• [ABOUT THIS TASK]
Output each record exactly, excluding pictures.

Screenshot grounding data
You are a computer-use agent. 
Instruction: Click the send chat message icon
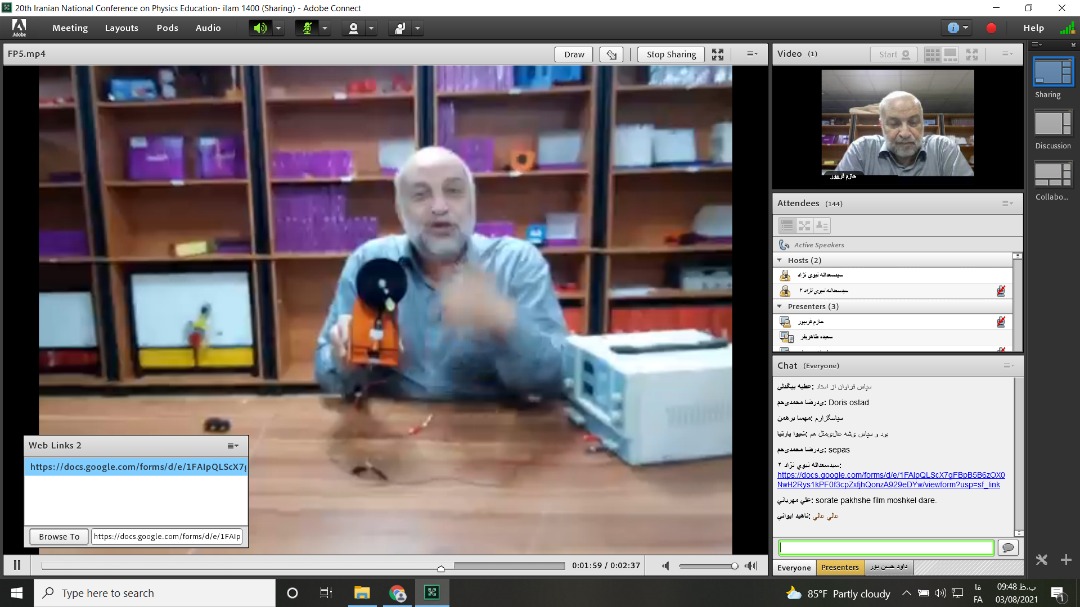pos(1007,547)
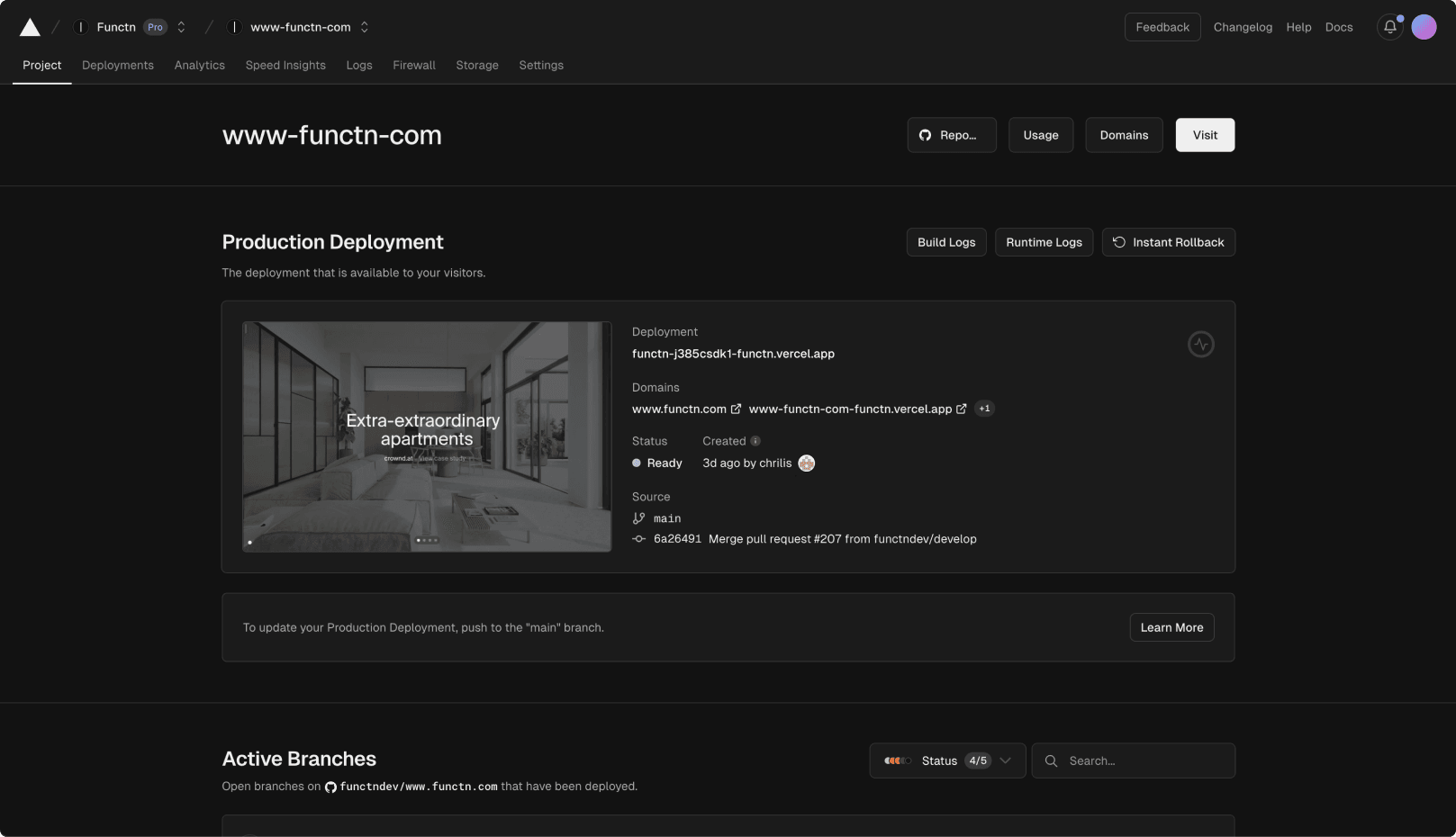Click chrilis's avatar in the Created row
This screenshot has width=1456, height=837.
(x=806, y=464)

• [EXERCISE RESPONSE]
You are a computer-use agent. 
Instruction: Click the send chat message icon
pos(1007,547)
Click chrilis's avatar in the Created row
This screenshot has width=1456, height=837.
(x=806, y=464)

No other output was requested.